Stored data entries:
----
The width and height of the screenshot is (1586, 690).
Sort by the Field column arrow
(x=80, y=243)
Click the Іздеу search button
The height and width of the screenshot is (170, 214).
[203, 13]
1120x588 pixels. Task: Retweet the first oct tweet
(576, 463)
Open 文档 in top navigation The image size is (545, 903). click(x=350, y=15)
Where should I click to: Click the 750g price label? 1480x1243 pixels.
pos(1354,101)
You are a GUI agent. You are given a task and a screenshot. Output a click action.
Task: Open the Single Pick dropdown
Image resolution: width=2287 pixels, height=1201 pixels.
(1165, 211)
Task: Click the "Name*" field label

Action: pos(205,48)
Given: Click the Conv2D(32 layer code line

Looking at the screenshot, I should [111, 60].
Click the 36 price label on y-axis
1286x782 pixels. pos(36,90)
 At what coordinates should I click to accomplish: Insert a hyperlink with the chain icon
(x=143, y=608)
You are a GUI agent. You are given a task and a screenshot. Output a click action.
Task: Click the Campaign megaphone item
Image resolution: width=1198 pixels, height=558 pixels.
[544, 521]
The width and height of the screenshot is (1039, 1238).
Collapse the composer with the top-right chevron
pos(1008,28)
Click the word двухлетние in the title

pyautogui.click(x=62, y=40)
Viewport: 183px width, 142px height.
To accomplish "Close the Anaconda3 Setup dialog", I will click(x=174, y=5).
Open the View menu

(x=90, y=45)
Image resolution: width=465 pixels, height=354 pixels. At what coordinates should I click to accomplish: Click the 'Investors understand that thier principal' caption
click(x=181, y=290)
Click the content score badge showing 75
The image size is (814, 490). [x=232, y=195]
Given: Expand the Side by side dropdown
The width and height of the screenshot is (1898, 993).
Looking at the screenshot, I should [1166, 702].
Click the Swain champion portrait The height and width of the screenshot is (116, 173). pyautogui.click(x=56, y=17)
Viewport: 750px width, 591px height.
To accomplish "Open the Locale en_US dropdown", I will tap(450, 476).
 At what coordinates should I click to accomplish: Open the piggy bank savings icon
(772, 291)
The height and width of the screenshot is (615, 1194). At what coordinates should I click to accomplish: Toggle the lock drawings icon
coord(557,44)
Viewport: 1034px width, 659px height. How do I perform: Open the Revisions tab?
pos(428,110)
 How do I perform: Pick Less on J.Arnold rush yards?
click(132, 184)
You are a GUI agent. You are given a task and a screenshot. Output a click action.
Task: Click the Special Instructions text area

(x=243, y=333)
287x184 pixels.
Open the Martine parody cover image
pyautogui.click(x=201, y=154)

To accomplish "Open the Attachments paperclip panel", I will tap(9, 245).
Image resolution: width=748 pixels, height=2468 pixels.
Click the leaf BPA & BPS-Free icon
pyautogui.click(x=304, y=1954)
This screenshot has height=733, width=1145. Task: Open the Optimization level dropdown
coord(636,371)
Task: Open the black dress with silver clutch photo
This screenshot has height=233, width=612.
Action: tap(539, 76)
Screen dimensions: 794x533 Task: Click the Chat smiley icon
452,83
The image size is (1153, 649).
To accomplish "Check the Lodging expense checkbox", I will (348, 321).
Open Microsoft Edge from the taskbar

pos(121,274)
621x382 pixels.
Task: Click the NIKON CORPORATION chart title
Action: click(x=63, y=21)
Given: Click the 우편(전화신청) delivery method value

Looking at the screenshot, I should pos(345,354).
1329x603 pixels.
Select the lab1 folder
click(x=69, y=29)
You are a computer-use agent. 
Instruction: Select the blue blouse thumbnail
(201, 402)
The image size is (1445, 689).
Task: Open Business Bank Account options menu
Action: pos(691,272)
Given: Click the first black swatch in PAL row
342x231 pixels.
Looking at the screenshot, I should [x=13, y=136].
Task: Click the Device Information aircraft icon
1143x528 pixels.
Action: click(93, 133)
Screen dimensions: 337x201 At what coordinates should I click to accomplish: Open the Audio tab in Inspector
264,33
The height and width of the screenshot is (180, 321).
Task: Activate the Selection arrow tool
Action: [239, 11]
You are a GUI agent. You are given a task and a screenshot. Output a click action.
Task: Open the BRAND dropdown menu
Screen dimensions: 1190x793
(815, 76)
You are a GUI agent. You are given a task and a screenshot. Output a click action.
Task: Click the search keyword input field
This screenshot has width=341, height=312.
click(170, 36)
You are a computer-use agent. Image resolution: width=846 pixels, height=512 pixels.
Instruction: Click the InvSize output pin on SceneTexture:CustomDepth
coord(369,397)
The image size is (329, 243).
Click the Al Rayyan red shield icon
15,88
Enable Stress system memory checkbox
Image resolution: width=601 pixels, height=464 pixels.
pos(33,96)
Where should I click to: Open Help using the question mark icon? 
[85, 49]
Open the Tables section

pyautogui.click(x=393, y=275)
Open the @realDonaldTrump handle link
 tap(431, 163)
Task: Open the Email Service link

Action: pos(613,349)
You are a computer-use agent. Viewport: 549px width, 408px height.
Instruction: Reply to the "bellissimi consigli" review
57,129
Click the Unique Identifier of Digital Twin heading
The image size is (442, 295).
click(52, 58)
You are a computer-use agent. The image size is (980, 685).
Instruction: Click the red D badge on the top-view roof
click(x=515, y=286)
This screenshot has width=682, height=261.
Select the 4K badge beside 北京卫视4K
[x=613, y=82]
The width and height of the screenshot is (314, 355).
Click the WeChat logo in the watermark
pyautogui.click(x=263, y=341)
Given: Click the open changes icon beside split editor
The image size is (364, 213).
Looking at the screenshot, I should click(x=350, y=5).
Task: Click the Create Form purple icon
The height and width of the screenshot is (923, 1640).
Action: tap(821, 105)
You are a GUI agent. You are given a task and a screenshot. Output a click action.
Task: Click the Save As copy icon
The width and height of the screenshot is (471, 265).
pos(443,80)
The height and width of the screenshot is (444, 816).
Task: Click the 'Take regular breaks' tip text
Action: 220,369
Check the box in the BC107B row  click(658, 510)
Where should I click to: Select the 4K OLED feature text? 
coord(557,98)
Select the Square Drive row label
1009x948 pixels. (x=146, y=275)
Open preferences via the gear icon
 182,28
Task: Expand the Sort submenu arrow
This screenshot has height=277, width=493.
----
▸ **Exercise objective**:
Please rescale the items between the lines holding "Viewport: 1034px width, 659px" and "click(132, 184)", inclusive: reproduce those lines in full with the requests left as they are, multiplying every coordinate in the answers by 2.3 and rounding to whole numbers, halves up. Return only those lines.

▸ **Task response**:
Viewport: 1034px width, 659px height. How do I perform: Open the Revisions tab?
pos(984,253)
 How do I perform: Pick Less on J.Arnold rush yards?
click(304, 423)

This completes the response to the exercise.